Watching



Paranoia blew through her hair. Even if she knew why he watched her, she wouldn't have cared.

Blow. She sees the invention of the mind as the dumbest concept yet.

Blow. Even if she could see the future, she'd rather live in the past.

He looks through the window. She's in the alley again digging through the trash.

"Even if you do get away," he says, "I'll still be here waiting for you. You'll come back and see me again."

Cold. She gives him a look. A dark kind of figure many stories up, looking menacing. She digs through the trash again, looking for something to eat.

Cold. "I'll only ever be anything as long as I can watch you from a safe distance."

Cold. "I think, though you're covered with muck, that you're the most--but how to put it? Sensual woman I've ever seen."

She finds some spagetti in black garbage bag. She smiles, sniffs. Smells okay. She pulls some noodles out and eats.

Cold. Bussiness man from many stories up strokes his tie and smiles. "Who were you before?" He thinks he knows. "You were someone like me, weren't you?"

Snap. She climbs down from the dumpster.

Snap. She puts some of the noodles in a small cardboard box box in her shopping cart.

Calm. She looks up at the man in the window. She thinks: what was he like before he sold his soul?

Calm. She has enough noodles to last for a day or two.

She starts to wheel her cart out of the alley. Eyes close and body stops to the beat of memories pounding in her head. Remember those things you want to forget? Remember the stopsigns and the minivan and the husband and the kids and the dog and the....

Forget that the memories were never real and that you really have no past. Forget that there are really two, twenty people living inside your skull at any time.

He sees her walking away, straining to push her cart. He knows that he will see her again; hopes he will, at least. The Italian resturant on the other side of the alley keeps her coming back. She can't get enough of their noodles.

He waves goodbye while her back is turned. He knows that she won't see--that's the point, of course.

He sits at his desk and shuffles some papers, looks at his computer screen. Does he love her? He doesn't know anything about her. But what is love anyway? It's the way she sometimes looks toward the sky and sees him. It's the way that she doesn't really smile when she sees him but seems content all the same. There's a peacefulness to her pale, expressionless face.

He says the words underneath his breath: "I love you. I love you."

He runs to the window and opens it. "Hey!" he says.

She turns around, looks up.

He's flustered. He doesn't know what to do.

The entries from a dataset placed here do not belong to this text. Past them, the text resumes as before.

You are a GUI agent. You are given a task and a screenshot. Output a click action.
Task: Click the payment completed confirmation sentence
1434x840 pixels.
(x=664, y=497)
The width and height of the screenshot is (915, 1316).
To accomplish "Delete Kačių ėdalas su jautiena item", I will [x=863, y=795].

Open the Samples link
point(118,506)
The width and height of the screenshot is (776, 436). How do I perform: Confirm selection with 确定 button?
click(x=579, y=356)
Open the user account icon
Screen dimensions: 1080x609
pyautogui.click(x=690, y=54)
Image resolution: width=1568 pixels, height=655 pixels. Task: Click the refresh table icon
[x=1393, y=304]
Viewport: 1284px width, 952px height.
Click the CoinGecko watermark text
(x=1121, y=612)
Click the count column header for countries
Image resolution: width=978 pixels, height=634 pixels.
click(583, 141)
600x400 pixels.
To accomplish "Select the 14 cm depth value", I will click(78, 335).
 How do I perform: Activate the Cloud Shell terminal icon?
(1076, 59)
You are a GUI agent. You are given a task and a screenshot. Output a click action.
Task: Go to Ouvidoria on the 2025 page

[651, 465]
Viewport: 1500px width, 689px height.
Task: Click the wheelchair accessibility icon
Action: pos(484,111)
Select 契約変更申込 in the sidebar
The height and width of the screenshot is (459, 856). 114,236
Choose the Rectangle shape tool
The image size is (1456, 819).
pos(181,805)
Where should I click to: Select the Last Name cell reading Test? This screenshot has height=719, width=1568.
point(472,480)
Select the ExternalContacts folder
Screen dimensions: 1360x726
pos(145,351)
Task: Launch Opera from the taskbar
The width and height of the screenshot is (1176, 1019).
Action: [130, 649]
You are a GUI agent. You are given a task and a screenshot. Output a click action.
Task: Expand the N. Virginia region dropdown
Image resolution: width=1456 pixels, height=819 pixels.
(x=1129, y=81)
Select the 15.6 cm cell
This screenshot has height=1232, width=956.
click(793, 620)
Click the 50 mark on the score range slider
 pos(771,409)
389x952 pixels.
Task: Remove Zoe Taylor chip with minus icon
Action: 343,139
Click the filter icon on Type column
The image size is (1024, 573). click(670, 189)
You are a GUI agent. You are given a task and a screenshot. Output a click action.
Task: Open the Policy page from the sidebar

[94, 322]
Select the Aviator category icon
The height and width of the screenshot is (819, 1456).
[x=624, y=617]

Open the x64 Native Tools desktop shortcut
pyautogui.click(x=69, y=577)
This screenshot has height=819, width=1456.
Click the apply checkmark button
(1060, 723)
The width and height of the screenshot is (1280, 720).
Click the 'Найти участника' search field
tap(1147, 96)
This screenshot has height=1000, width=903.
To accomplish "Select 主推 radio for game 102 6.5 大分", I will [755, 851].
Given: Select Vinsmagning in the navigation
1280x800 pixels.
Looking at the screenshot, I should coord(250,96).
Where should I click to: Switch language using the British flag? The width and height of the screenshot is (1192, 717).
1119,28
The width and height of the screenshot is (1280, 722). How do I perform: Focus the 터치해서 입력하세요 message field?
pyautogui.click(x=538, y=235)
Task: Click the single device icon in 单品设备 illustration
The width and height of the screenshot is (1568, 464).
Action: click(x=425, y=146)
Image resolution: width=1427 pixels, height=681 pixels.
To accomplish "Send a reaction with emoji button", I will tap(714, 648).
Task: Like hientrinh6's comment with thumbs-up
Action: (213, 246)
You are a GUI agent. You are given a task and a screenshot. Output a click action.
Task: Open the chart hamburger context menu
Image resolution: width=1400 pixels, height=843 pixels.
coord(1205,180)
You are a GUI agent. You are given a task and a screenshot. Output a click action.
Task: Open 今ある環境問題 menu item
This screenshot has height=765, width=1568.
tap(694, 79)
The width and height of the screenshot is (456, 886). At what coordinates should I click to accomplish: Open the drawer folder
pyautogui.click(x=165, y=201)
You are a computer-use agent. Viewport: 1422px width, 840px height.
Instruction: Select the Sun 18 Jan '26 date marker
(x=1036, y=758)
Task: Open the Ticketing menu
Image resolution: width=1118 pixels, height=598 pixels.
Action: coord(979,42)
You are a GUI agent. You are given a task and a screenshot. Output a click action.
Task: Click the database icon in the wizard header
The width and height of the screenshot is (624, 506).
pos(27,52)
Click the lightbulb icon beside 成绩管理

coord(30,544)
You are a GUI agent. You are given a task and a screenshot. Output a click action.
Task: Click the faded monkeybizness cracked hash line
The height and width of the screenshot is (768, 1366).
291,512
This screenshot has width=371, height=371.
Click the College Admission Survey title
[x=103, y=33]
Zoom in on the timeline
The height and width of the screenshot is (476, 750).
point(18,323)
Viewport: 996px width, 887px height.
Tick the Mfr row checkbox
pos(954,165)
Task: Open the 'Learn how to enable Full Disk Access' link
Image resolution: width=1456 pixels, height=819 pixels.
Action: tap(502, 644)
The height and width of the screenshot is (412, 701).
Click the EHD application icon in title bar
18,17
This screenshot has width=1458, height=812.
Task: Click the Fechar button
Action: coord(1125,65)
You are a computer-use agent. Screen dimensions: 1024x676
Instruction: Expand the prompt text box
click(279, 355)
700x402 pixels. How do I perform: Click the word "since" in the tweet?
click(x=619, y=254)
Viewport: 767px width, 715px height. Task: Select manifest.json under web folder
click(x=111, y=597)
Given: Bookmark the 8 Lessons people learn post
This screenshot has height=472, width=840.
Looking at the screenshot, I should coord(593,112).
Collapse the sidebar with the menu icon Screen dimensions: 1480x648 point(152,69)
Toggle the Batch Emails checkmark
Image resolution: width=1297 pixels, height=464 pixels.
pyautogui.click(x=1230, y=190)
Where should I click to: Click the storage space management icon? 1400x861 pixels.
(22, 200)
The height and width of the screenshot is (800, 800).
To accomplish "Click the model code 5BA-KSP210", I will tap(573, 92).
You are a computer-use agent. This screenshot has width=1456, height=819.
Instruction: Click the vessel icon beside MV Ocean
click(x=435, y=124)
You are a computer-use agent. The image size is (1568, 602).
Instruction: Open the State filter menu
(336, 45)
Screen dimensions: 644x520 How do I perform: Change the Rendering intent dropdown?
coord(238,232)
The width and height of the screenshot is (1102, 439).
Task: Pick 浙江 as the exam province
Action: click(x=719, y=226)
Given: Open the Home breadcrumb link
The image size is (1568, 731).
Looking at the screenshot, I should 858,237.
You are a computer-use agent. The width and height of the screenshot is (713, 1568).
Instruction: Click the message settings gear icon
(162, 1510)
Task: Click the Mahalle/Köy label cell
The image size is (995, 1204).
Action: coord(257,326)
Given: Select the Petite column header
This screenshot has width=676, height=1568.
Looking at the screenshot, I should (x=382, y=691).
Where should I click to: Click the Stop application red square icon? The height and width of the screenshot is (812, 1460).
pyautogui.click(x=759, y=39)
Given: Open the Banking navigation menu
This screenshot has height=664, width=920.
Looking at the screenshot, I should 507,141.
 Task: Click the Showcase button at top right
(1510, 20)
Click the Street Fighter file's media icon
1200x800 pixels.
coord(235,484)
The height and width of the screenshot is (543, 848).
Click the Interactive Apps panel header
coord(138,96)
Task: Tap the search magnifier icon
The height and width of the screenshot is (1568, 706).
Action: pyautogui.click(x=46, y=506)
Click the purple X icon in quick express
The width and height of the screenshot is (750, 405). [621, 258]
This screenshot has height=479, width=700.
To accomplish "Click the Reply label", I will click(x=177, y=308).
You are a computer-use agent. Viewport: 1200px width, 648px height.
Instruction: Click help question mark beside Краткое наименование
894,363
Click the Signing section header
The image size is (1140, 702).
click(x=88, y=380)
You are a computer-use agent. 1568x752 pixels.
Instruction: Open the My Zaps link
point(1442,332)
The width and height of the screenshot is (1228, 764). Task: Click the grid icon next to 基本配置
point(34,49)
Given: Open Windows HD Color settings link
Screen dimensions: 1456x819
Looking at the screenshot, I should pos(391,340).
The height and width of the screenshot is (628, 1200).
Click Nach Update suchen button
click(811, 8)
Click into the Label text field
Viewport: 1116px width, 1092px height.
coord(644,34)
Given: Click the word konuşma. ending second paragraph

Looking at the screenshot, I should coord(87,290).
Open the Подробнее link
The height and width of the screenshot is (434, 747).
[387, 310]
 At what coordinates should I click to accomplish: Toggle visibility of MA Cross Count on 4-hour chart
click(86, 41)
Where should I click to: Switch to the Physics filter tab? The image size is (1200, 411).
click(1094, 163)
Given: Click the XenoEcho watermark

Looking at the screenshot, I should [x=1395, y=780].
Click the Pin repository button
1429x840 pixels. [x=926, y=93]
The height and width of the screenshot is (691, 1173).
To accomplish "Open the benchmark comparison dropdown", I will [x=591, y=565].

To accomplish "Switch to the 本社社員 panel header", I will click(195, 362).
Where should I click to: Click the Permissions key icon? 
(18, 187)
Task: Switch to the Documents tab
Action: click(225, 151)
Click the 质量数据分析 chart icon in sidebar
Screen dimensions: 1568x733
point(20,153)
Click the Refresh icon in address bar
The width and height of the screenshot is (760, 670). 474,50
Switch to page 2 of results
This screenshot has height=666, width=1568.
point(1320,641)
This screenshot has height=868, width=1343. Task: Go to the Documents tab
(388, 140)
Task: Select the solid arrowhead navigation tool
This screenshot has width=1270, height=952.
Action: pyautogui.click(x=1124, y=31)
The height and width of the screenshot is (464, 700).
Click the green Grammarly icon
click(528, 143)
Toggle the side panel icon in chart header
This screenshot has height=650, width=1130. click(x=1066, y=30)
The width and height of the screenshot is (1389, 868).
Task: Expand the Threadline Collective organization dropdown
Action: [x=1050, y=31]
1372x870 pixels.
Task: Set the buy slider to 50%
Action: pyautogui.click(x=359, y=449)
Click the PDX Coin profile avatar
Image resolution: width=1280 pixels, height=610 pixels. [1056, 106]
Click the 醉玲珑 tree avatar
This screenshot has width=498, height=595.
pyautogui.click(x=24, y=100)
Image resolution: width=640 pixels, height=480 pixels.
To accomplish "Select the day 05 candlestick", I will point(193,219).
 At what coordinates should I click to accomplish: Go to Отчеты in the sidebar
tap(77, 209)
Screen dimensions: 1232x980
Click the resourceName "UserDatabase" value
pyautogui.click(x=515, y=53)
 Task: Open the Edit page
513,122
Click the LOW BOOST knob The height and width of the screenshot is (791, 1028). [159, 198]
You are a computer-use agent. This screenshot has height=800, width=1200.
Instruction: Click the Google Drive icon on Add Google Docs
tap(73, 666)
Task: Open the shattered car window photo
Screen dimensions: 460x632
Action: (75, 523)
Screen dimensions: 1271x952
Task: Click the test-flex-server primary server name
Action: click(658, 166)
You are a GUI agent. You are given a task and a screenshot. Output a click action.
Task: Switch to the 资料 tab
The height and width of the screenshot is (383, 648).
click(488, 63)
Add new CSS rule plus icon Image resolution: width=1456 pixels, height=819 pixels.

He throws a stapler at her. It barely misses her, but it startles her just the same. She pushes her cart as fast as she can run.

Personality #6: The angry, humiliated personality.

"Stay the hell out of here!" he says. "Decent people work here, you know!"

He closes the window and sits down at his desk.

Bewilderment. How to tell her that he loves her now, after this incident?

Will she ever come back?

She decides to find another dumpster when she wants lunch.

He decides to get a new job. He thinks: I've always wanted to be a cowboy.

He goes back to work.

She walks aimlessly, remembering a life she never led.